• _Task goal_
Update the lines from the first one through the line with "coord(116,164)" by replacing "All Off scene" with "All On scene", leaving everything else unchanged.

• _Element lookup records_
## Start

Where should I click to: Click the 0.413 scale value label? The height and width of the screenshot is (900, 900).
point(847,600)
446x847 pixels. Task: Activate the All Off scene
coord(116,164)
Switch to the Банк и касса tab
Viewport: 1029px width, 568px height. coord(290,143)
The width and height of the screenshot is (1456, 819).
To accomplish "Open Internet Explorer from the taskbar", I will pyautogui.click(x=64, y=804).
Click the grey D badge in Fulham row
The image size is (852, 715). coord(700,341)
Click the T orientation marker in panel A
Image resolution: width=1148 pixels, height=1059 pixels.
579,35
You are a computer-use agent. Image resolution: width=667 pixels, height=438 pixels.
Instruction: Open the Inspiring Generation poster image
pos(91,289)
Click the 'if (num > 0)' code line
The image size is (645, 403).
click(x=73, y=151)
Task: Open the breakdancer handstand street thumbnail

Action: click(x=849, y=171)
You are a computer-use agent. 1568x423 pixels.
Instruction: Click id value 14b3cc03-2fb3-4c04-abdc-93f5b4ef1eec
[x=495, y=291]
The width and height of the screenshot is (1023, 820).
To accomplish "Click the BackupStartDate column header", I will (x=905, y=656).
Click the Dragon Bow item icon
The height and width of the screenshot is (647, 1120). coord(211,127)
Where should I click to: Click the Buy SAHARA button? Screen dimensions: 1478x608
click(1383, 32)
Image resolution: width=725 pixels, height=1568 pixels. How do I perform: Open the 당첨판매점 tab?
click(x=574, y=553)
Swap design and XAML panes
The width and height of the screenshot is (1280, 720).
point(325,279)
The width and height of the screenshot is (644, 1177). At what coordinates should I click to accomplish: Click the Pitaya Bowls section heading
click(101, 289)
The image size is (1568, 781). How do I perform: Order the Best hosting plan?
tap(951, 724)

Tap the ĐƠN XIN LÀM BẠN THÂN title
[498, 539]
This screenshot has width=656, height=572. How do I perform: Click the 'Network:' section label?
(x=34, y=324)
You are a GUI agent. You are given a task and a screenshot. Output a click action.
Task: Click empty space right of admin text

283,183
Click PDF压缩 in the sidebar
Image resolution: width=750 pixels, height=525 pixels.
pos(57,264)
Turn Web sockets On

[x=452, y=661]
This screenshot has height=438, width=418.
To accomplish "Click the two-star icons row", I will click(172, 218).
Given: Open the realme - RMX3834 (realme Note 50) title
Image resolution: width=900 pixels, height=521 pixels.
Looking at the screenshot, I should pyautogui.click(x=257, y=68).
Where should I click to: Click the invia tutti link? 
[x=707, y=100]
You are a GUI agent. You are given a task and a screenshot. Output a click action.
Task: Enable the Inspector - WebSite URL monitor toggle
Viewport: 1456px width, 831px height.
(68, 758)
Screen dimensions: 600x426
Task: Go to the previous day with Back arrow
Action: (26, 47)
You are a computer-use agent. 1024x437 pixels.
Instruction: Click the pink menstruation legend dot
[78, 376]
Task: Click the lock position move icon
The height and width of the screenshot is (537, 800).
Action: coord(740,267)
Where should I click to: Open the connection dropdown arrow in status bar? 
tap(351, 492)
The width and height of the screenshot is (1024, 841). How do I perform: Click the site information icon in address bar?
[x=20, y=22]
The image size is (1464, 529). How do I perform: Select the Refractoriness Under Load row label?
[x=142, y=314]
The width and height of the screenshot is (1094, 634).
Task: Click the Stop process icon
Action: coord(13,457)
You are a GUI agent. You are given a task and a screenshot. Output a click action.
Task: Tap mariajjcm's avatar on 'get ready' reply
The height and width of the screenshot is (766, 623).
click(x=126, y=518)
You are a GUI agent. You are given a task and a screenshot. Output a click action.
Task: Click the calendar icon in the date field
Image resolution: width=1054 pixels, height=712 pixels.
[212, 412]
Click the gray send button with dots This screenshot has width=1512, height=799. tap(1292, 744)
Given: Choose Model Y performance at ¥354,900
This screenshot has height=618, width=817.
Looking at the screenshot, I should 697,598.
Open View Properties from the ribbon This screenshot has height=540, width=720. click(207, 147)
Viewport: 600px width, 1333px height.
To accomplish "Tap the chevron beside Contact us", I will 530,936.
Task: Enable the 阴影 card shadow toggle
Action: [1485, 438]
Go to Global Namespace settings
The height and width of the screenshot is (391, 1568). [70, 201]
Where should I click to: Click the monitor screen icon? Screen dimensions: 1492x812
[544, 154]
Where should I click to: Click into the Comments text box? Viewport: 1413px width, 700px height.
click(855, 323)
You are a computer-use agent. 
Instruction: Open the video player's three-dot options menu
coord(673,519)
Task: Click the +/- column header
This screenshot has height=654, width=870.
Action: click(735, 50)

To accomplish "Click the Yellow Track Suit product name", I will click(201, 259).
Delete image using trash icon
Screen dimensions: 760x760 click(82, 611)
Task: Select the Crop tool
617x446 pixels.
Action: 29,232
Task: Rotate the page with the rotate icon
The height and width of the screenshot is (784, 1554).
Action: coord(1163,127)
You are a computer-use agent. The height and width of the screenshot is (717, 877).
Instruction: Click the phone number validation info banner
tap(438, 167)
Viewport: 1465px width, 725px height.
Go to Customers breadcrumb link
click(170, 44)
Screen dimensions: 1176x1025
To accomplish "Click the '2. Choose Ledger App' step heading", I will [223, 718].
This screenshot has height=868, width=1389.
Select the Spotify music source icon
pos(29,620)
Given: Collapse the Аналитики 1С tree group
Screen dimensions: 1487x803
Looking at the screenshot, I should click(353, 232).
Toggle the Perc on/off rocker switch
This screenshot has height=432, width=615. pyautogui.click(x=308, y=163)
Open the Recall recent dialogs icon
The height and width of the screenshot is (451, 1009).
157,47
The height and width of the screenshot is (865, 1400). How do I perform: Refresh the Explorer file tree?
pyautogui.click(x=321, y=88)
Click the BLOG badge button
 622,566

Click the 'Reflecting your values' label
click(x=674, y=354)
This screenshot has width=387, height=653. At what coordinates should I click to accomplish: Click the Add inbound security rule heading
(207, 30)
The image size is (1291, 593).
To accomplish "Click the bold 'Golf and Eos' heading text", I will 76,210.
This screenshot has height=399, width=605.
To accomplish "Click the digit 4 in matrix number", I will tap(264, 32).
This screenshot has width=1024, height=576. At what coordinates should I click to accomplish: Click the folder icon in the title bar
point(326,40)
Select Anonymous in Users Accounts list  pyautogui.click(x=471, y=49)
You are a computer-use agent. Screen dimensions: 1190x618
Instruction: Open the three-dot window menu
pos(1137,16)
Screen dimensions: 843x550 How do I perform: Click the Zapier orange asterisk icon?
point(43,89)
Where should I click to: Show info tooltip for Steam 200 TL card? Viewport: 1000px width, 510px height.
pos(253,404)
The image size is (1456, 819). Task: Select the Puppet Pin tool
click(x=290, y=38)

## End

• _Written response_
Where should I click to: Click the 0.413 scale value label? The height and width of the screenshot is (900, 900).
point(847,600)
446x847 pixels. Task: Activate the All On scene
coord(116,164)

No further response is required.